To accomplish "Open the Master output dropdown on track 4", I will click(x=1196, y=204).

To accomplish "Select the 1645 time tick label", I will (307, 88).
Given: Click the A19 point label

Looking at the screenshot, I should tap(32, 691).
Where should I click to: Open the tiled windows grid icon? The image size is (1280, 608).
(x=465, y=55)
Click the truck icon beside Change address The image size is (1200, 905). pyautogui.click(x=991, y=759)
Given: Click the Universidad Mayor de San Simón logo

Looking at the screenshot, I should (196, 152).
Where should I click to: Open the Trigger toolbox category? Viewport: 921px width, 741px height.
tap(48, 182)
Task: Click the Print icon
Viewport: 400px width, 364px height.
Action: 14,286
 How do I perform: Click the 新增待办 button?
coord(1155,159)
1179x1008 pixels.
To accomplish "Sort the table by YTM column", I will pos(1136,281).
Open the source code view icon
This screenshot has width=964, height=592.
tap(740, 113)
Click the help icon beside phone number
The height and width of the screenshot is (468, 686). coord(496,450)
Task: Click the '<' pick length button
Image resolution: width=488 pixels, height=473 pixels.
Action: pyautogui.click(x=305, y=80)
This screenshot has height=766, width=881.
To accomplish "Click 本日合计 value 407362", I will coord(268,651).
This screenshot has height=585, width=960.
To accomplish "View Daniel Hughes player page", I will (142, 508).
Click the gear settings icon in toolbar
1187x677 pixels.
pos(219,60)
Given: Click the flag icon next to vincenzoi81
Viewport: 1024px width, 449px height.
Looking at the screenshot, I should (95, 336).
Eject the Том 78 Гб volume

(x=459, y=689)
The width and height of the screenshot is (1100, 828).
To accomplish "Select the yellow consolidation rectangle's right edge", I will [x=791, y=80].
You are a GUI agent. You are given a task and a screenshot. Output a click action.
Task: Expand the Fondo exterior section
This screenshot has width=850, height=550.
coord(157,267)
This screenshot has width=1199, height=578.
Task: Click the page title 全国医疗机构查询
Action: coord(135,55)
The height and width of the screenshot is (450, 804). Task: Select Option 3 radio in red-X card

::::

What the task asks: Extract each entry in full, exactly as given.

Answer for the task:
To accomplish "Open the Master output dropdown on track 4", I will click(x=1196, y=204).

To accomplish "Select the 1645 time tick label", I will (307, 88).
Given: Click the A19 point label

Looking at the screenshot, I should tap(32, 691).
Where should I click to: Open the tiled windows grid icon? The image size is (1280, 608).
(x=465, y=55)
Click the truck icon beside Change address The image size is (1200, 905). pyautogui.click(x=991, y=759)
Given: Click the Universidad Mayor de San Simón logo

Looking at the screenshot, I should (196, 152).
Where should I click to: Open the Trigger toolbox category? Viewport: 921px width, 741px height.
tap(48, 182)
Task: Click the Print icon
Viewport: 400px width, 364px height.
Action: 14,286
 How do I perform: Click the 新增待办 button?
coord(1155,159)
1179x1008 pixels.
To accomplish "Sort the table by YTM column", I will pos(1136,281).
Open the source code view icon
This screenshot has width=964, height=592.
tap(740, 113)
Click the help icon beside phone number
The height and width of the screenshot is (468, 686). coord(496,450)
Task: Click the '<' pick length button
Image resolution: width=488 pixels, height=473 pixels.
Action: pyautogui.click(x=305, y=80)
This screenshot has height=766, width=881.
To accomplish "Click 本日合计 value 407362", I will coord(268,651).
This screenshot has height=585, width=960.
To accomplish "View Daniel Hughes player page", I will (142, 508).
Click the gear settings icon in toolbar
1187x677 pixels.
pos(219,60)
Given: Click the flag icon next to vincenzoi81
Viewport: 1024px width, 449px height.
Looking at the screenshot, I should (95, 336).
Eject the Том 78 Гб volume

(x=459, y=689)
The width and height of the screenshot is (1100, 828).
To accomplish "Select the yellow consolidation rectangle's right edge", I will [x=791, y=80].
You are a GUI agent. You are given a task and a screenshot. Output a click action.
Task: Expand the Fondo exterior section
This screenshot has width=850, height=550.
coord(157,267)
This screenshot has width=1199, height=578.
Task: Click the page title 全国医疗机构查询
Action: coord(135,55)
The height and width of the screenshot is (450, 804). Task: Select Option 3 radio in red-X card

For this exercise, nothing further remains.